DIRECTOR'S DUTIES

CONFLICTS OF INTEREST - BOARD AUTHORISATION



A Director has a duty to avoid conflicts of interest wherever possible, but in reality unfortunately this is not always easy to adhere to. Directors can be caught unaware when transactions are considered or have proceeded without their reasonable knowledge, that they have a direct or indirect interest in.

On these occasions the failure to declare an interest can result in a transaction being voided and so it becomes the board’s decision as to if they will sanction the transaction, or if the transaction has already proceeded, void it.

Not only is this is difficult time for the Director in question seeking authorisation following a declaration of interest, but for the board itself which must take into consideration the company needs and the level of risk the conflict represents.

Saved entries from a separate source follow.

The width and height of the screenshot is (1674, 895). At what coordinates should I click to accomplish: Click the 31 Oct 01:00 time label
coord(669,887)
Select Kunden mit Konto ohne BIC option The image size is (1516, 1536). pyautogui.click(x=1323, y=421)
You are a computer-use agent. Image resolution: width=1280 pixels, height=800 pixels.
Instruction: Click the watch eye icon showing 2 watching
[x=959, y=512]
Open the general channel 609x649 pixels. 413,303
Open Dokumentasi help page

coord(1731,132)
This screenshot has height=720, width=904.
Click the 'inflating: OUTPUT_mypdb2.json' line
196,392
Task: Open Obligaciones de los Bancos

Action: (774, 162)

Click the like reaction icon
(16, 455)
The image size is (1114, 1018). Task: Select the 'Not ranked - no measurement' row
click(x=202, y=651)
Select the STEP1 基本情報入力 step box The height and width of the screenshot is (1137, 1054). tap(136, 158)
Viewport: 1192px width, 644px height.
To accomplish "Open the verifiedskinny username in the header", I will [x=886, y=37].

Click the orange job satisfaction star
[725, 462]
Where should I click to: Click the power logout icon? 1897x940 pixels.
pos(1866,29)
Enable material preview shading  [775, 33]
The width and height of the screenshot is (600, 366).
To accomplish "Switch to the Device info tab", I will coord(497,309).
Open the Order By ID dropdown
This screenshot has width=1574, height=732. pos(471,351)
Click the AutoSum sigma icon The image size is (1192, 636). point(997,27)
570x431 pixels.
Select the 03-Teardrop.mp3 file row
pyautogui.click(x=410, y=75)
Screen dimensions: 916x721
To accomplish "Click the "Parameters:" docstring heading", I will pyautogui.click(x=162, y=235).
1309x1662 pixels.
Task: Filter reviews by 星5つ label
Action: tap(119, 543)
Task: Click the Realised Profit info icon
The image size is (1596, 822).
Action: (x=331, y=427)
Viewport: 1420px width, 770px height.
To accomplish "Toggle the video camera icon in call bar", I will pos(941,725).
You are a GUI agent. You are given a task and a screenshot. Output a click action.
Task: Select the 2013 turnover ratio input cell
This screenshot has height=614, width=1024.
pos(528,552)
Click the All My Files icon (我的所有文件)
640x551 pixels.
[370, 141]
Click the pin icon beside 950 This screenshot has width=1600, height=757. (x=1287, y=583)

  1.  When considering the authorisation of a matter, each voting Director is required to base their decision on what they feel would benefit the company’s interests most.
     
  2.  The Director seeking authorisation needs to declare specific information in relation to the potential conflict of interest as fully as possible. In particular, information should include the specific nature of the conflict, and a full disclosure of history relating to the conflict.
     
  3. The board voting on authorisation will have the ability to name conditions on which their authorisation is given and should these be violated, then the transaction is voidable.
     
  4.  Authorisation does not have to contain conditions, but it is often wise that upon authorising a conflict the board ensures that the Director that sought authorisation takes steps to avoid any unnecessarily uncomfortable situations for example meetings regarding the transaction, company or item relating to the conflict.
     
  5.  Boards should also consider if it would be appropriate to regularly review given authorisation.
     
  6. Boards should be aware that their authorisation applies to the conflict in question but does not cover any other failures of duty on the part of the Director in relation to that conflict. Each Director is expected to continue to act in a manner and make decisions based on the best interests of the company, with or without authorisation from the board regarding a conflict.

Essentially, providing that Directors disclose any concerns of conflicts of interest in full at the earliest opportunity a company and board can continue to act successfully and in line with the Companies Act as well as their own company formalities and guidelines.